Is it an offence in Ireland to be drunk while in charge of a minor - somebody mentioned to me today that it was in the non-fatal offences against the person act but I cannot find any mention of same.

Thanks


----------



## Marietta (19 Nov 2010)

I have been to enough Holy Communions and Confirmation parties and seen umpteen parents slushed out of their brains while their youngsters ran amok all over the place so I would say its mostly likely not an offence and if it is, it is not in the least bit enforced.


----------



## onq (20 Nov 2010)

Ummm. Smacks of duty of care - oh! did I say "!smacks!"

(tut, tut)

ONQ.


----------



## PaddyBloggit (20 Nov 2010)

I know of a school that has refused to release children into the care of an adult at home time .... 'cos of the impression they were overly under the influence.


----------



## onq (22 Nov 2010)

Must have been the fermented fruit juice in the school canteen. 

ONQ.


----------



## DrMoriarty (22 Nov 2010)

*



Is it an offence in Ireland to be drunk while in charge of a minor?

Click to expand...

*Only a Morris Minor, I'm afraid.


----------



## runner (22 Nov 2010)

Dr M, you are showing your age now!


----------



## Mpsox (22 Nov 2010)

I believe it's an offence in the UK to be drunk in charge of a child under 7. I don't know about Ireland


----------



## Henny Penny (22 Nov 2010)

Thanks folks ... Very helpful.


----------



## Henny Penny (25 Nov 2010)

From the Criminal Justice Act 2006 - 
Reckless endangerment of children.
 176.— (1) In this section—

  (2) A person, having authority or control over a child or abuser, who intentionally or recklessly endangers a child by—

  (a) causing or permitting any child to be placed or left in a situation which creates a substantial risk to the child of being a victim of serious harm or sexual abuse, or

  (b) failing to take reasonable steps to protect a child from such a risk while knowing that the child is in such a situation,

  is guilty of an offence.

The reason for my question is that parents sometimes turn up to a childcare service I use to collect children - and are clearly drunk. The service provider feels powerless - they do not have the legal right to keep the child - but I feel they must have some right to prevent the child coming to harm by allowing them to go home with a drunk parent. 

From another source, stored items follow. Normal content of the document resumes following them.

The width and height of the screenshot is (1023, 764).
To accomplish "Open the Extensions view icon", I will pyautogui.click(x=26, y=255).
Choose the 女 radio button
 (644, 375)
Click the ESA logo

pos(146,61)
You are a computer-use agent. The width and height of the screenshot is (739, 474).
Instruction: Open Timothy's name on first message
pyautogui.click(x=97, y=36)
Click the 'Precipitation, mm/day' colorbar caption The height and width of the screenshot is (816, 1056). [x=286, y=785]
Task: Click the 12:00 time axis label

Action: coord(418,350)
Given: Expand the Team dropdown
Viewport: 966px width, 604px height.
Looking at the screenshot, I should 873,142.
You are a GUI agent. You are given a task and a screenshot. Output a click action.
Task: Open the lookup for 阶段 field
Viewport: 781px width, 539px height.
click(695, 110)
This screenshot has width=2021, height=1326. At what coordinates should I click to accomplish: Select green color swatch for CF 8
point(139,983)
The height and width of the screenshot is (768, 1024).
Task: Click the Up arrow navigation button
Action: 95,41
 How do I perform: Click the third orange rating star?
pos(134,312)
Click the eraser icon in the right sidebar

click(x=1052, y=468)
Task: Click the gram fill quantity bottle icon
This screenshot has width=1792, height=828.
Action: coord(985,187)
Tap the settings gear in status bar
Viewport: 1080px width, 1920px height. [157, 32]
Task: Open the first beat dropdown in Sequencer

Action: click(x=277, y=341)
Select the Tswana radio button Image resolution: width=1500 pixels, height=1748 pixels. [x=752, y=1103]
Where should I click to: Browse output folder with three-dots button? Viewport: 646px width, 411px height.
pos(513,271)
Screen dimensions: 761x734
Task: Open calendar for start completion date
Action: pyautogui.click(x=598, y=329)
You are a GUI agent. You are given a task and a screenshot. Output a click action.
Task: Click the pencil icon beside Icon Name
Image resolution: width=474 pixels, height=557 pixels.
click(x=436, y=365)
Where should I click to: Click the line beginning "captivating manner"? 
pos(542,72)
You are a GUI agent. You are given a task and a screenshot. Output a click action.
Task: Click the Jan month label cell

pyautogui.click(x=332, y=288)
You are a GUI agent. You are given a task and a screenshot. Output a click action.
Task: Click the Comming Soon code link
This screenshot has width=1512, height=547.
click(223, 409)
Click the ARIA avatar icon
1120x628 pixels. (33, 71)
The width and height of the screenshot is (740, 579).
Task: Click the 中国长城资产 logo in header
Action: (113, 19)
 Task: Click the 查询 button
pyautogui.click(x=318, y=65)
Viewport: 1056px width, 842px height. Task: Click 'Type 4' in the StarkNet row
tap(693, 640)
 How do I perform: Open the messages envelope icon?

As always, thanks so much for the advice.


----------



## Bronte (25 Nov 2010)

Henny Penny said:


> they do not have the legal right to keep the child - but I feel they must have some right to prevent the child coming to harm by allowing them to go home with a drunk parent.
> 
> .


 
Unfortunately the truth is that the child is better off with their drunk parent than in almost any other place.  Much and all as the situation is distressing you, you do not want to subject any child to the hell that is Irish state care.


----------



## lightswitch (25 Nov 2010)

Bronte said:


> Unfortunately the truth is that the child is better off with their drunk parent than in almost any other place. Much and all as the situation is distressing you, you do not want to subject any child to the hell that is Irish state care.


 
Thought the same thing myself today when I passed what looked like heroin addicted parents with a large bag of beer cans, pushing a small tot in a buggy.   Very sad to see though.  Poor kid has no chance.  The accident of birth huh!


----------



## dereko1969 (25 Nov 2010)

Tell that to the children of the family in Mayo whose parents were allowed to continue raping and abusing them for years.

Do you really believe that Bronte? Think of what you're saying.


----------